Selon lui, il y aurait entre 300 et 400 utilisateurs de gyropodes électriques à Genève et environ un millier d’adeptes de la trottinette à moteur électrique. «Plusieurs clients m’ont informé de ces contraventions, dit-il. Pour l’instant, les utilisateurs de trottinettes semblent s’en sortir avec un avertissement.» Sans doute la mansuétude des forces de l’ordre s’explique-t-elle par le fait que la trottinette légale côtoie l’illégale (celle qui roule à plus de 20 km/h) sur le bitume.

Dans son magasin, Nicolas Saramon vend les deux types de trottinettes. Et bien sûr, des gyropodes. Depuis qu’il s’est lancé dans cette activité il y a huit ans, le commerçant avertit ses clients des lois en vigueur. «Je leur dis clairement que c’est illégal et leur fais signer une décharge», assure-t-il.
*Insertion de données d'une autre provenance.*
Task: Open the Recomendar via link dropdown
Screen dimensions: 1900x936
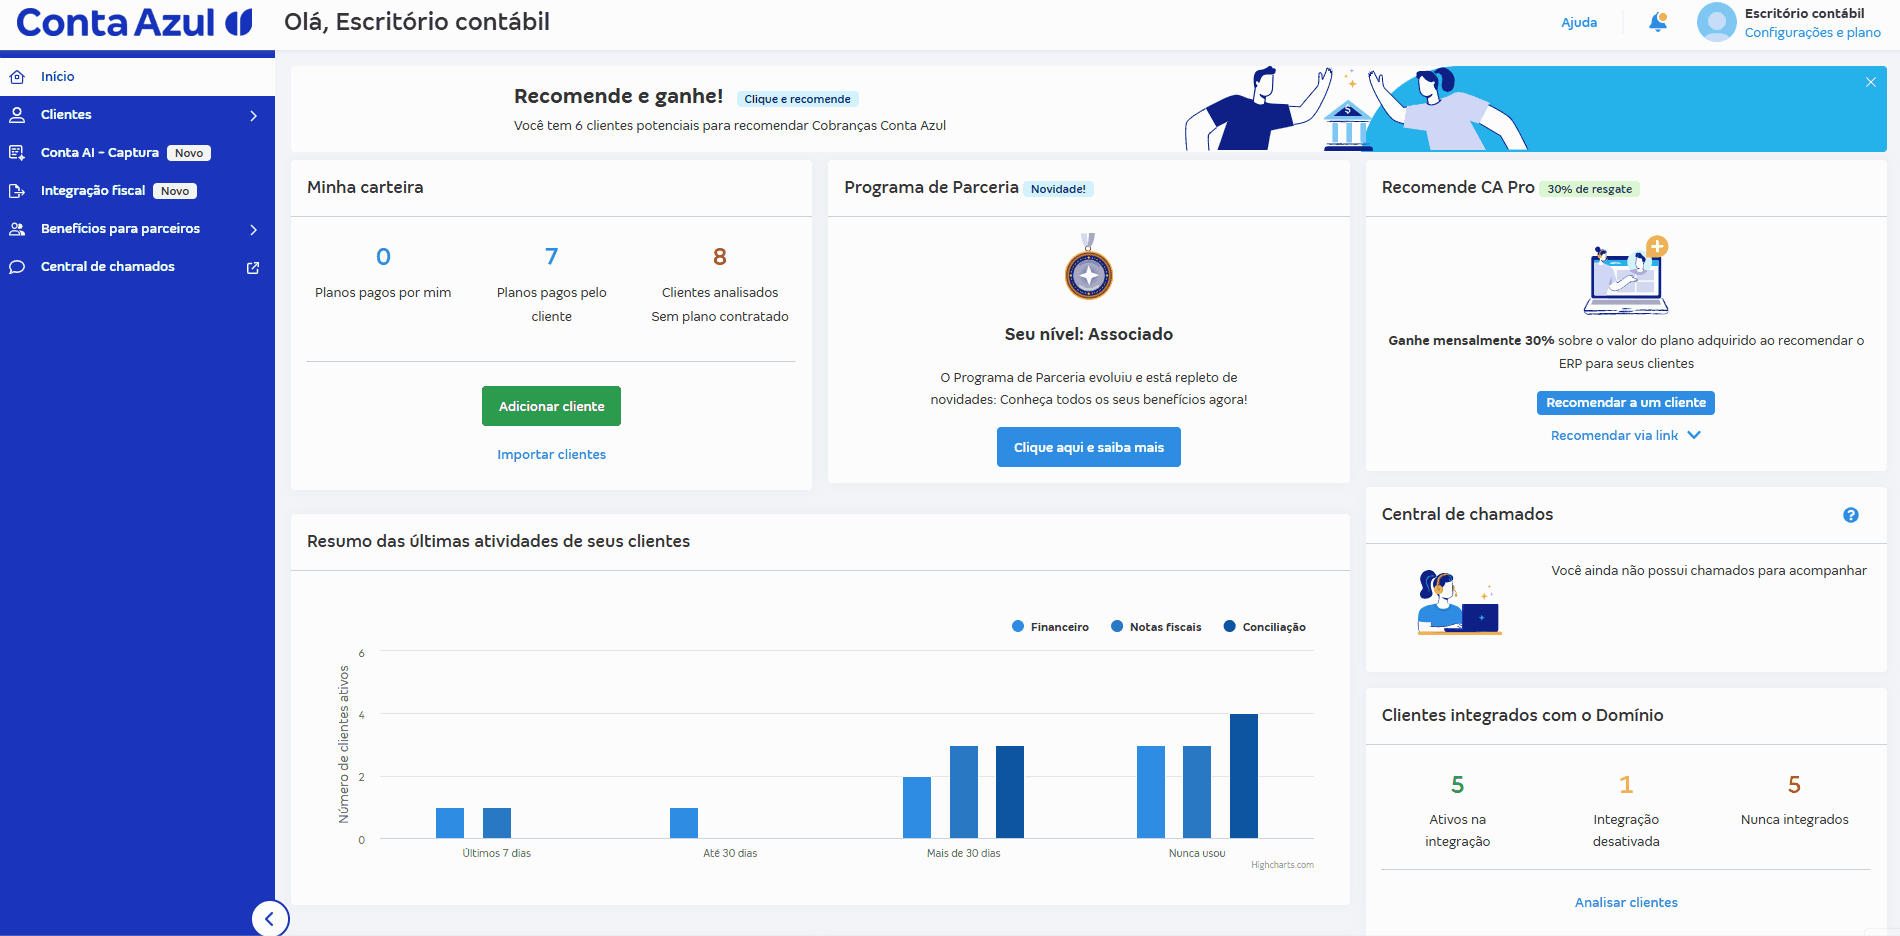Action: click(1625, 435)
En même temps, le Genevois entrevoit «un premier petit pas» vers la régularisation. En octobre, lui et d’autres utilisateurs répondaient à un appel de la Haute École spécialisée bernoise pour participer à une batterie de tests commandés par l’Office fédéral des routes. Suite à l’irruption de la discussion au parlement en 2016, l’objectif est d’intégrer ces engins au trafic. À quand le changement? Seule certitude, les utilisateurs de monoroues et trottinettes électriques avancent plus vite que la loi.